Willi Gall (3 October 1908 – 25 July 1941) was a German communist and resistance fighter against Nazism.

==Biography==
Gall was born in Falkenstein, Saxony. He worked as a lathe operator and a truck driver, and joined the Communist Party of Germany (KPD) in 1929. Active in the local KPD group in Pethau near Zittau, Gall was elected to the local city council in 1932.

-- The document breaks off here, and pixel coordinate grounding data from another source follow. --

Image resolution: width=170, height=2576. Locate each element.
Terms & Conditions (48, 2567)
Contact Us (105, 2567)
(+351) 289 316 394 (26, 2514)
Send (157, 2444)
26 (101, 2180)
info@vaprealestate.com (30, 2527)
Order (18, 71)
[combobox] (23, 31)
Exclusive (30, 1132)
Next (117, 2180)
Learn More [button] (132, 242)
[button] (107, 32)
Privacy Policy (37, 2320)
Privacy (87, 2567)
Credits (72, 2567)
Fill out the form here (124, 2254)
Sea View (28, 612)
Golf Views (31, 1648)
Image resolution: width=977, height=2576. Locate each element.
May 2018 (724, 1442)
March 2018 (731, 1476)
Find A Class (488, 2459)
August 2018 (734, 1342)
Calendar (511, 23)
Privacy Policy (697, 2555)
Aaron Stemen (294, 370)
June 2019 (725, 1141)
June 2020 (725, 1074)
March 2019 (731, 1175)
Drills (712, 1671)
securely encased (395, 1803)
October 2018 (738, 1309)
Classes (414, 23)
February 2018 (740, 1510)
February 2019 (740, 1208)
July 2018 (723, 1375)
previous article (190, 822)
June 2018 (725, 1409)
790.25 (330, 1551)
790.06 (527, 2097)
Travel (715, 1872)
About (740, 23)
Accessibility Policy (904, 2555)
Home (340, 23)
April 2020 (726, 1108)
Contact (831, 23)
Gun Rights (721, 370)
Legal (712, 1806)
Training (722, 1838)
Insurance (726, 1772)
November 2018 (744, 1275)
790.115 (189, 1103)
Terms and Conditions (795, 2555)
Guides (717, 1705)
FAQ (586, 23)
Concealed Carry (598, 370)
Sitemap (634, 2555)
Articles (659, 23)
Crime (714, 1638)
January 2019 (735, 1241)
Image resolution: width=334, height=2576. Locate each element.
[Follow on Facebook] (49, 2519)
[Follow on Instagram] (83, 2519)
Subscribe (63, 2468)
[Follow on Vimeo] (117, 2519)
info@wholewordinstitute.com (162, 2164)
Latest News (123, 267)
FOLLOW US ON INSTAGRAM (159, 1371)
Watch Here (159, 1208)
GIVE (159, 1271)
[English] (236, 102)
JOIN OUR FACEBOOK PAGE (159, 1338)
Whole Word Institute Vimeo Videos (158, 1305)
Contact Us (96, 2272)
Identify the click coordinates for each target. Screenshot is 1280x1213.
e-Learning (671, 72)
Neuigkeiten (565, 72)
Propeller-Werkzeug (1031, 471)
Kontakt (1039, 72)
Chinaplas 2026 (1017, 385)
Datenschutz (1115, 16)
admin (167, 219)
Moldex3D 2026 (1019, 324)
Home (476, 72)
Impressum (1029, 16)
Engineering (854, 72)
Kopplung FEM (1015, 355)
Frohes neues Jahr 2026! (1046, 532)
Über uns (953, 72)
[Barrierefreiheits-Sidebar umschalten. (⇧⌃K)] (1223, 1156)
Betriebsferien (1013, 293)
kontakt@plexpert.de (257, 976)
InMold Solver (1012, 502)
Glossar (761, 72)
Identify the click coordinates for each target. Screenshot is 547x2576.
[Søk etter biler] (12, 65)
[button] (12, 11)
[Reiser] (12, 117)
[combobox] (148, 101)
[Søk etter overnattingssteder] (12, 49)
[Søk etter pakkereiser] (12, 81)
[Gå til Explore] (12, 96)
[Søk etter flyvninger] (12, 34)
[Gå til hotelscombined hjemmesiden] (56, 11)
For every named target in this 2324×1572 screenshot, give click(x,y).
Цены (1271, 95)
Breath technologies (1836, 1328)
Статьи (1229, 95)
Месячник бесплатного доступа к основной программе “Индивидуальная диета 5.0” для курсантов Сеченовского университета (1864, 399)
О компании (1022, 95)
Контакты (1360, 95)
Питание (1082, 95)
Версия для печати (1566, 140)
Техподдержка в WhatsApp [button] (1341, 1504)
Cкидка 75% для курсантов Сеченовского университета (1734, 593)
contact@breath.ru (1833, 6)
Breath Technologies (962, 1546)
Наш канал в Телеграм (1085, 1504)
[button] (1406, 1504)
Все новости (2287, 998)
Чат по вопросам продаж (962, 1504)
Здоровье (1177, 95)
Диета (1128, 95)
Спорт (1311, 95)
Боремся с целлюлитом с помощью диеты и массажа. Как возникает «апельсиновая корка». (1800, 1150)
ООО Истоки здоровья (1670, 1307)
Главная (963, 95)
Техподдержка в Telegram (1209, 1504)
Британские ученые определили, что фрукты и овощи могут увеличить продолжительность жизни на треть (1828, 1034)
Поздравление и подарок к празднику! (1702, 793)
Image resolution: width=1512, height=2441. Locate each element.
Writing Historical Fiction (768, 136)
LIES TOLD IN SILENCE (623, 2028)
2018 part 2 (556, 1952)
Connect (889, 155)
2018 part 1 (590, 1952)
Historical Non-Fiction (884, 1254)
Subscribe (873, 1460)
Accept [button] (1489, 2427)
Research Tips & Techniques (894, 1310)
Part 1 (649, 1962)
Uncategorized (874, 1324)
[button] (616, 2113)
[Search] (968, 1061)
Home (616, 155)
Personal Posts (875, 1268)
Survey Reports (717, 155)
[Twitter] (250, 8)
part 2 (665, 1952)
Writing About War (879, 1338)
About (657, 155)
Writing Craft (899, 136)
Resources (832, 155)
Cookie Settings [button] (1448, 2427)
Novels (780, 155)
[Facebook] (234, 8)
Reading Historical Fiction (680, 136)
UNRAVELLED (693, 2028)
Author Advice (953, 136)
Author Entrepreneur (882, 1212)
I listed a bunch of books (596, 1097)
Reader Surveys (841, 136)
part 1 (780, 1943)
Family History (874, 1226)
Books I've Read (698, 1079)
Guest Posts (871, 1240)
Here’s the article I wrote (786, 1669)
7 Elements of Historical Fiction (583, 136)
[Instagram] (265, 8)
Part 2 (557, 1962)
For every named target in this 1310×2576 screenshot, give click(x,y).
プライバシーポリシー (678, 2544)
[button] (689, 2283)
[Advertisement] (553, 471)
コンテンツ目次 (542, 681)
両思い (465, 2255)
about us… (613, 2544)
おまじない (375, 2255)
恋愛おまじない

After the Nazi Party came to power in 1933, Gall was active in the communist resistance. He emigrated to Czechoslovakia in April 1933, and served as a courier between Zittau and Prague from 1934 until 1938. In 1938, he worked as an instructor in the "Zentrum" leadership department of the underground KPD. In 1938–39, he went to Berlin illegally several times from Czechoslovakia and Denmark, where he produced leaflets, newspapers and held contacts with the workers of various factories and companies.

In December 1939, Gall was arrested along with over 100 resistance members from the Adlershof locality of Berlin. He was sentenced to death by the People's Court on 23 January 1941, and was executed by guillotine on 25 July 1941 in Plötzensee Prison in Berlin.

Today's Weinauparkstadion in Zittau was named Willi-Gall-Stadion from 1955 until 1990. A street in Mittelherwigsdorf outside Zittau is named Willi-Gall-Straße.